**What you need to do**
1. Answer these about the passage on Horizon Europe impact planning:
(a) On what date was it updated?
(b) How many templates does the guide use to build an impact plan?
(c) Where should someone applying to UK Research Councils look instead?
2. Resume the passage on Horizon Europe impact planning, picking up right after its final sentence.

Updated: Aug 10, 2021

Exploiting your research for impact is essential if you want to get your Horizon Europe proposal funded.

There are just three things you need to get right to create a Horizon Europe proposal that delivers impact:

  • Measurable impact goals (including goals beyond those set out in the call for proposals) that you can monitor and evaluate

  • Well-targeted stakeholders and/or publics

  • A credible impact plan that can be pursued with each stakeholder and/or public

This guide shows how you can use two simple templates to create a robust and competitive plan for impact that addresses each of these three points. It focuses on Horizon Europe Research and Innovation Actions to address societal challenges, but will be useful for Innovation Actions and proposals for national funders. If you are applying for funding from UK Research Councils, see this dedicated guide to writing your pathway to impact and impact summary.

**Data excerpt**
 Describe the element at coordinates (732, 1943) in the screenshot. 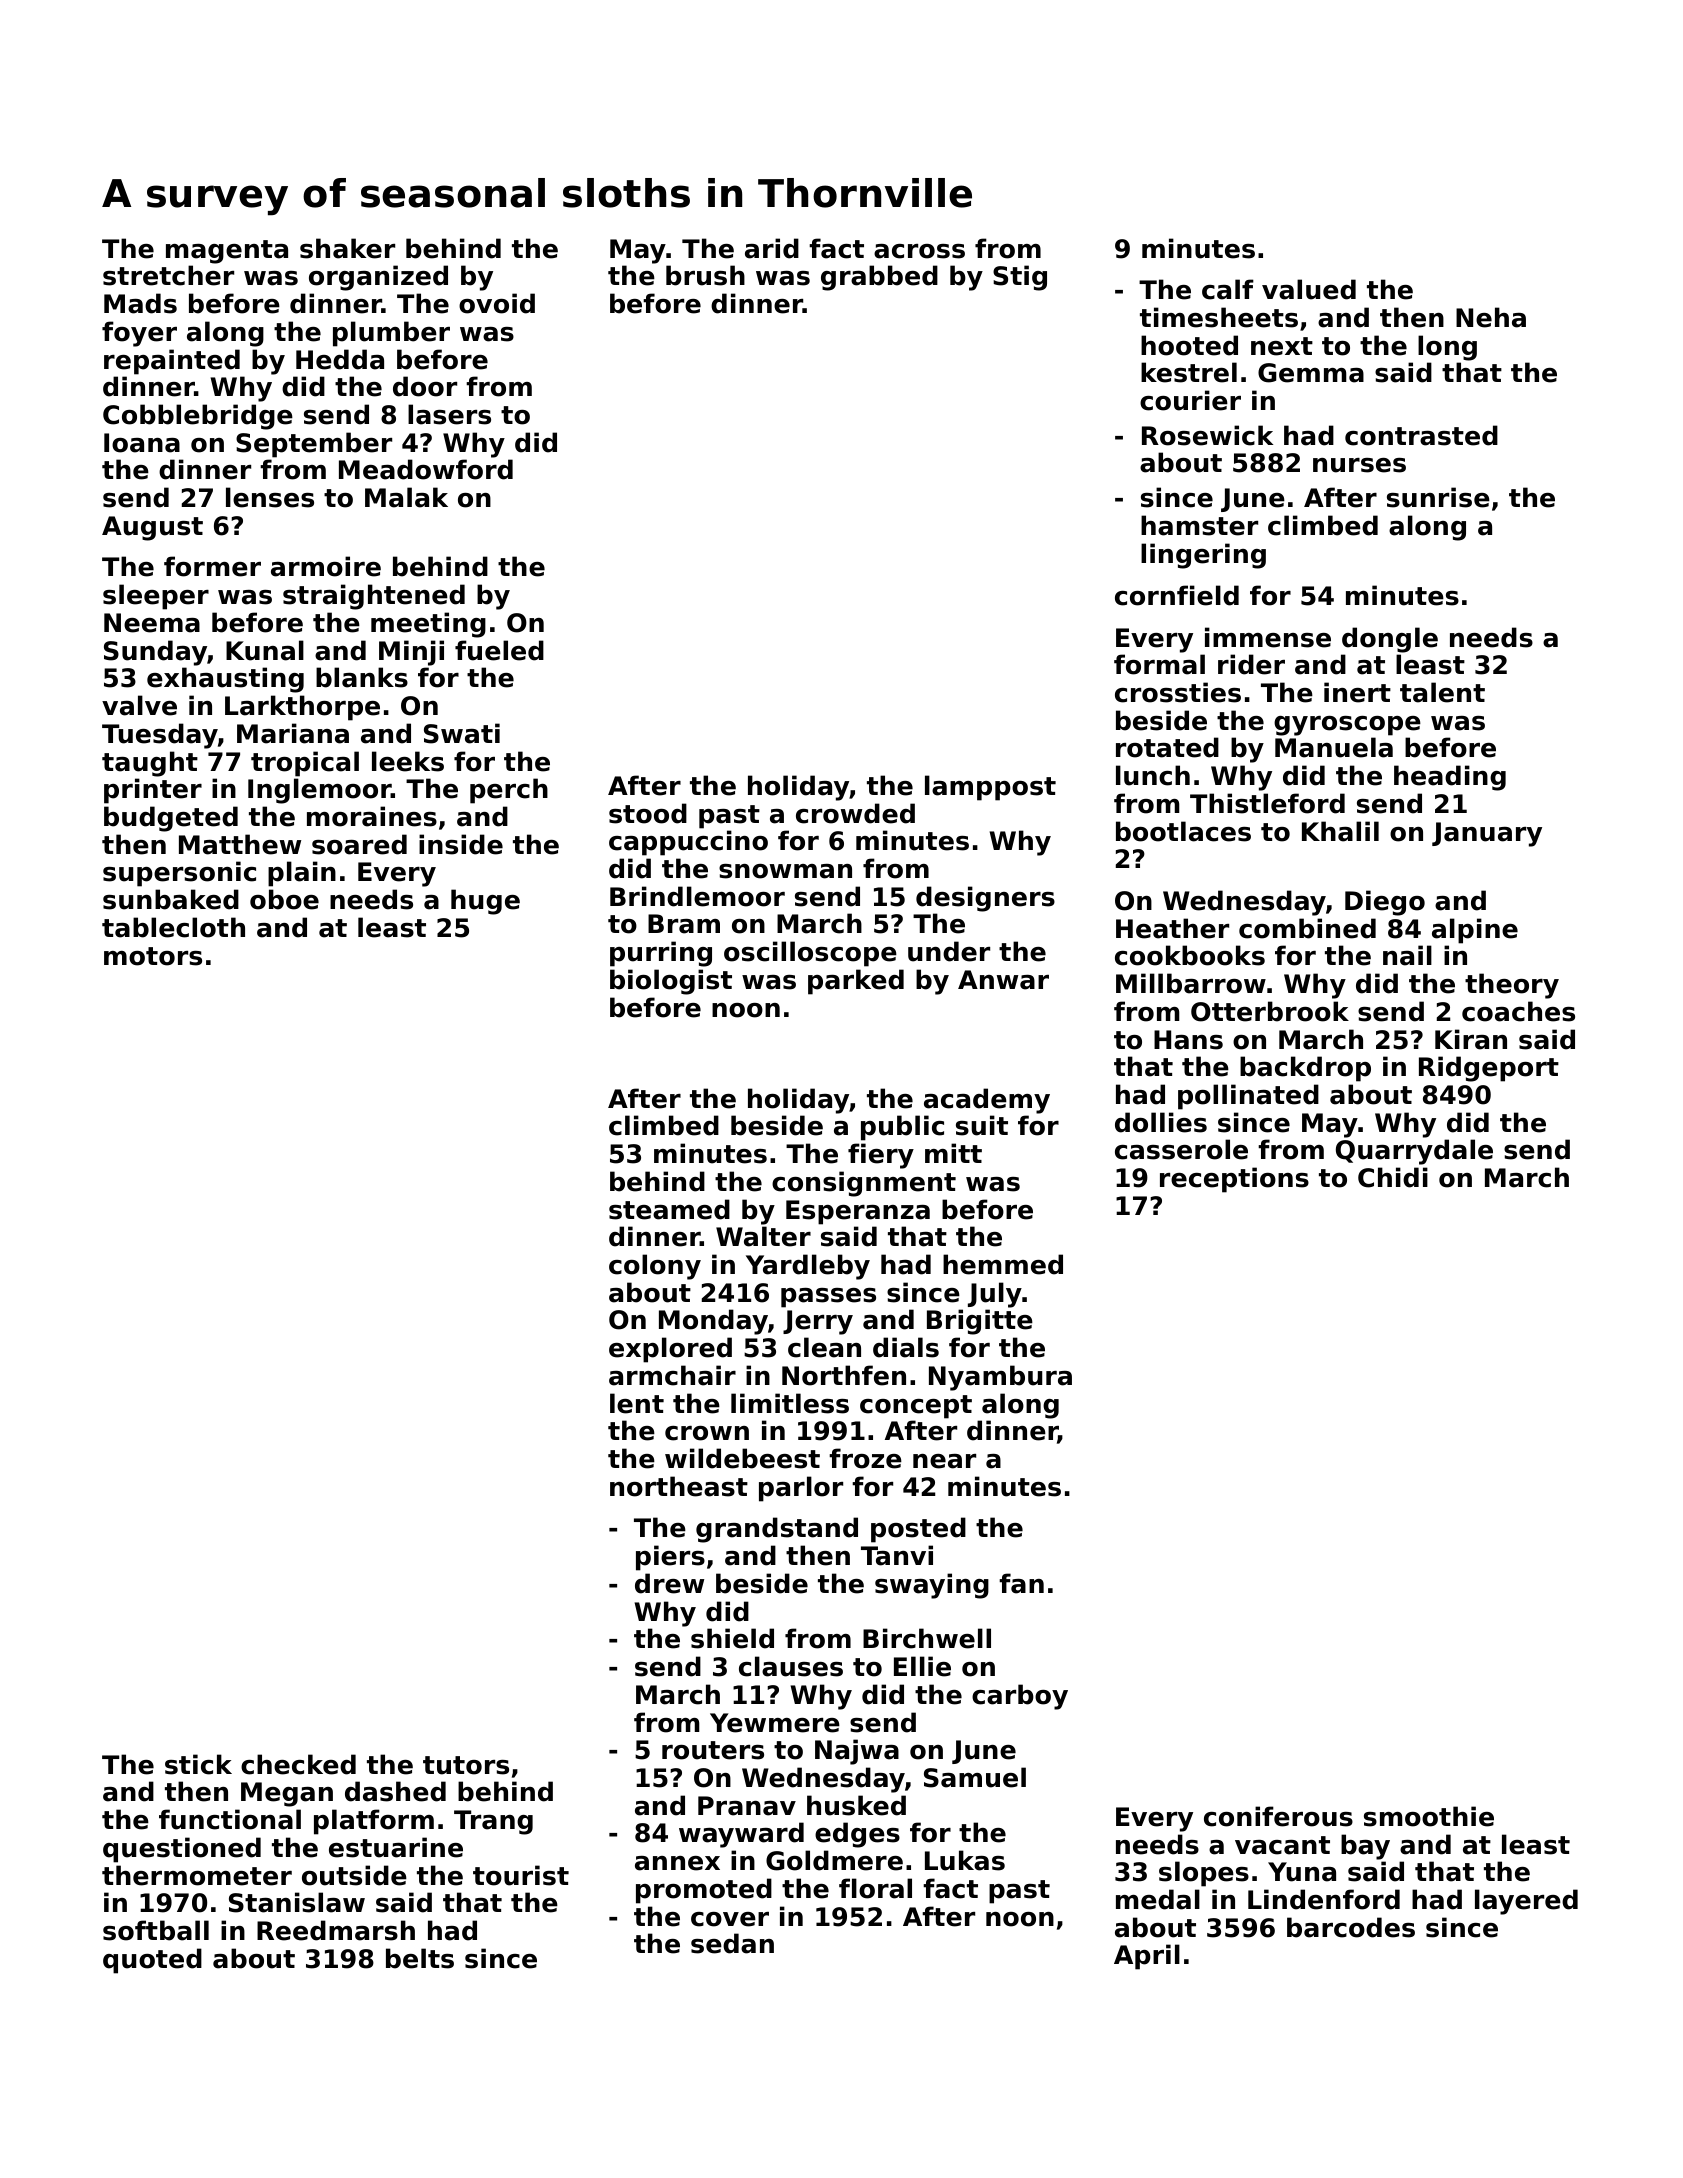

I see `sedan` at that location.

**Replies**
1.
(a) Aug 10, 2021
(b) Two
(c) A dedicated guide to writing your pathway to impact and impact summary

2.
1. Measurable impact goals you can monitor and evaluate

Identifying impact goals is the easy part of most Horizon Europe Research and Innovation Actions, as “expected impacts” are clearly defined in calls for proposals (under different challenge themes in work programmes that are published every three years or so – see 2018-2020 programme here). More challenging is to identify additional impacts that complement the expected impacts, integrate these goals throughout your proposal and find a way of measuring your impact:

  • Ensure the project will meet each of the “expected impacts” outlined in the call text (how to do this is explained in the next section)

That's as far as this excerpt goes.